#### [Data to use]
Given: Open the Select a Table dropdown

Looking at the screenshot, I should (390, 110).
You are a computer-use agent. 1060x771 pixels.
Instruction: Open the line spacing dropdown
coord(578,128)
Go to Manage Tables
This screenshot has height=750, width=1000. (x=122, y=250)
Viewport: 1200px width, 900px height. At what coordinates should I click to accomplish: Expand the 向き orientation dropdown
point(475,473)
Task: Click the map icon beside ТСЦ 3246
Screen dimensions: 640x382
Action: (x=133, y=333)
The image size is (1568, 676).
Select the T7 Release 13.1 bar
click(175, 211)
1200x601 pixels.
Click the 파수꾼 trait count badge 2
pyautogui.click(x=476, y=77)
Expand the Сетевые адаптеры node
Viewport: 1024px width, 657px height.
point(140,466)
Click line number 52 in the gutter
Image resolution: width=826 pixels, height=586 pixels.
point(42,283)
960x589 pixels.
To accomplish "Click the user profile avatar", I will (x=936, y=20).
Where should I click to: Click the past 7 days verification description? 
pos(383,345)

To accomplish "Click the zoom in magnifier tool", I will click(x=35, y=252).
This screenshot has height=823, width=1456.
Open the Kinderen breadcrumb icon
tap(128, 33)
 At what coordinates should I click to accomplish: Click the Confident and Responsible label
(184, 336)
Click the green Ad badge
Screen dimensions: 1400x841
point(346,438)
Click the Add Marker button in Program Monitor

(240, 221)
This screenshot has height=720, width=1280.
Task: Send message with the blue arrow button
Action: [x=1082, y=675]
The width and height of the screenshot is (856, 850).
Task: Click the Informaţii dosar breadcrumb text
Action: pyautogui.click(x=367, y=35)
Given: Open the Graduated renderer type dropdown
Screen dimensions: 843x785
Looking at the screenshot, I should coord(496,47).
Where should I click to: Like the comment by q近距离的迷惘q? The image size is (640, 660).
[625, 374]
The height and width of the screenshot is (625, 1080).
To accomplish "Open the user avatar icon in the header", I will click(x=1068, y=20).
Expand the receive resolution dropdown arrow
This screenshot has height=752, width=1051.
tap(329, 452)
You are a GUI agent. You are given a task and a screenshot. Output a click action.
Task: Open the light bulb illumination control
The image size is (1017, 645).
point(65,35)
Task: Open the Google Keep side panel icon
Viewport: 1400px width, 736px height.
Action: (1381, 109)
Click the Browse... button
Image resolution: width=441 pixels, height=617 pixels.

#### [What you have to do]
An exact retyping of the lines from the one with "Screen dimensions: 843x785" to the end of the material above, with both ends included and nothing added, is the required answer.

#### [Response to the exercise]
Screen dimensions: 843x785
Looking at the screenshot, I should coord(496,47).
Where should I click to: Like the comment by q近距离的迷惘q? The image size is (640, 660).
[625, 374]
The height and width of the screenshot is (625, 1080).
To accomplish "Open the user avatar icon in the header", I will click(x=1068, y=20).
Expand the receive resolution dropdown arrow
This screenshot has height=752, width=1051.
tap(329, 452)
You are a GUI agent. You are given a task and a screenshot. Output a click action.
Task: Open the light bulb illumination control
The image size is (1017, 645).
point(65,35)
Task: Open the Google Keep side panel icon
Viewport: 1400px width, 736px height.
Action: (1381, 109)
Click the Browse... button
Image resolution: width=441 pixels, height=617 pixels.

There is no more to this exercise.